With about 80 percent of hospice care cases taking place in hospitals, the Ministry of Health and Welfare (MOHW) has increased the payment for home hospice care medical teams by up to 30 percent to encourage a dignified death at home, Minister of Health and Welfare Shih Chung-liang (石崇良) said yesterday.
Shih made the remarks on the sidelines of a conference on end-of-life care and ethics held by the Taiwan Academy of Hospice Palliative Medicine (TAHPM) in Taipei.
Having promoted hospice care for many years, Taiwan ranks high in the quality of death for terminally ill patients globally, but there is still room for improvement, especially in home hospice care, he said.
Photo: CNA
Shih said National Health Insurance (NHI) data shows that there were about 100,000 cases of hospice care each year, with 80 percent in hospitals, and while about 65 percent of cancer patients went into hospice care at the terminal stage, only about 35 percent of terminally ill non-cancer patients do the same.
A “good death at home” is based on the idea that a critically ill person stays in their familiar home environment, accompanied by their loved ones at the end of life, avoiding aggressive medical intervention, he said, adding that Taiwan has been promoting NHI-covered hospice care since 1996 to improve patients’ quality of life while reducing the strain on healthcare resources.
Currently, hospice care is categorized into three types — inpatient hospice care, hospice shared care and home hospice care — with the former two taking place in the hospital, accounting for about 80 percent of cases, he said.

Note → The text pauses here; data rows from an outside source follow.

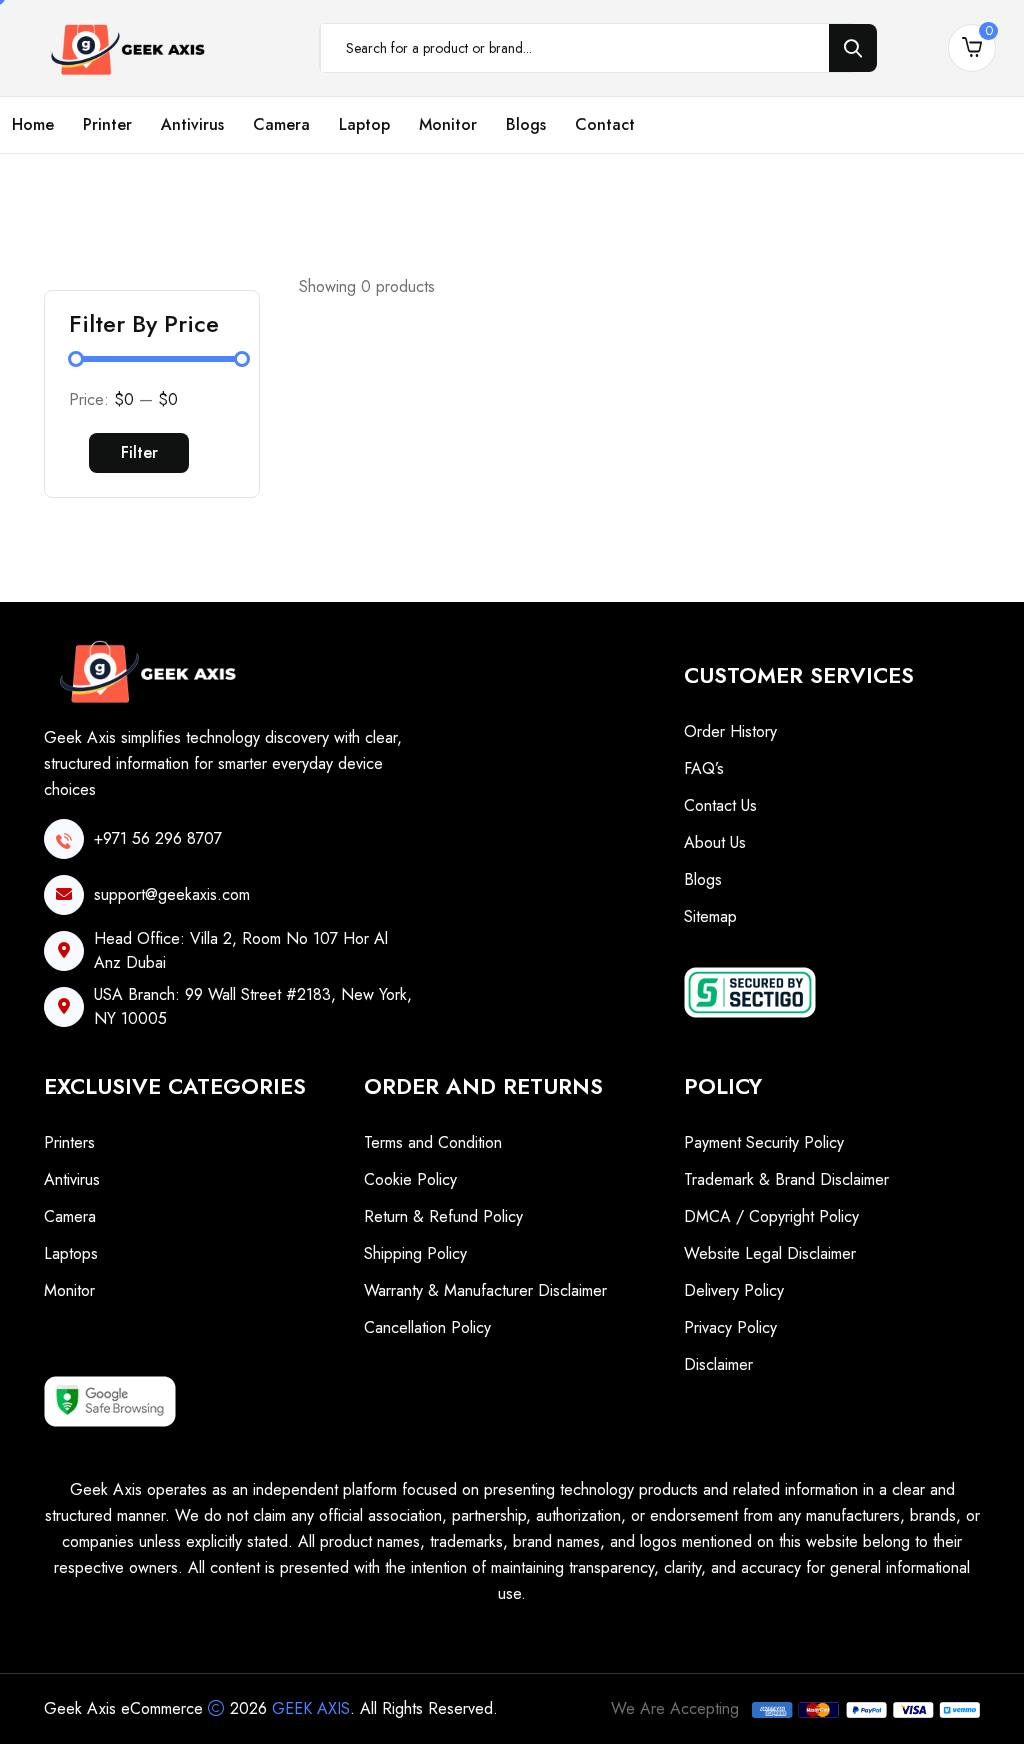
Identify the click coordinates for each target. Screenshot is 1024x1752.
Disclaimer (718, 1364)
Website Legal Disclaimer (770, 1253)
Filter (139, 452)
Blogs (526, 124)
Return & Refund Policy (443, 1216)
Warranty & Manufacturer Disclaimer (485, 1290)
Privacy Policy (730, 1327)
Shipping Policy (415, 1253)
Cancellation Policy (427, 1327)
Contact (605, 124)
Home (33, 124)
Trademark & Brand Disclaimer (786, 1179)
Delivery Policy (734, 1290)
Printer (107, 124)
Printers (69, 1142)
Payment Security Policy (764, 1142)
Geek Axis (311, 1708)
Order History (730, 731)
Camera (281, 124)
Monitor (448, 124)
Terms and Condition (433, 1142)
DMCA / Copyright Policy (771, 1216)
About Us (715, 842)
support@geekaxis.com (172, 894)
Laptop (364, 124)
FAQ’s (704, 768)
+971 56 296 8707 (158, 838)
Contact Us (720, 805)
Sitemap (710, 916)
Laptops (71, 1253)
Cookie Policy (410, 1179)
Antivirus (192, 124)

The pay-for-performance model was introduced to hospice care to encourage better quality of care, Shih said, adding that, starting from this year, hospitals with home hospice care services would be scored across three tiers — good, excellent and outstanding.
An increased payment of 10 to 30 percent would be offered to medical teams according to their performance score, with a requirement that 60 percent of the added reward payment being designated to frontline healthcare providers, he added.
National Health Insurance Administration Chief Secretary Liu Lin-i (劉林義) said the incentive reward program was announced last year, and about 100 hospitals have applied so far, while the Joint Commission of Taiwan (JCT) has been commissioned to conduct the evaluations for this program.
On-site evaluations of home hospice care quality performance are scheduled to take place between next month and October, with a final review meeting at the end of the year to determine their scores and corresponding rewards, he added.
Regarding the long-standing controversy surrounding euthanasia, Shih said it is not merely a medical issue but also involves complex legal and ethical issues as well as societal values, and although Taiwan’s society is increasingly open to the topic, significant division remains.
Assisting in suicide is a crime under the Criminal Code, and active euthanasia involves physicians performing procedures to end a life, which presents ethical conflict with core medical values, and therefore most medical associations have a conservative stance on this issue, he said.
Therefore, the government has instead been promoting making advance medical decisions and palliative and hospice care under the Hospice Palliative Care Act (安寧緩和醫療條例) and the Patient Right to Autonomy Act (病人自主權利法), to achieve a dignified and peaceful death at home, he said.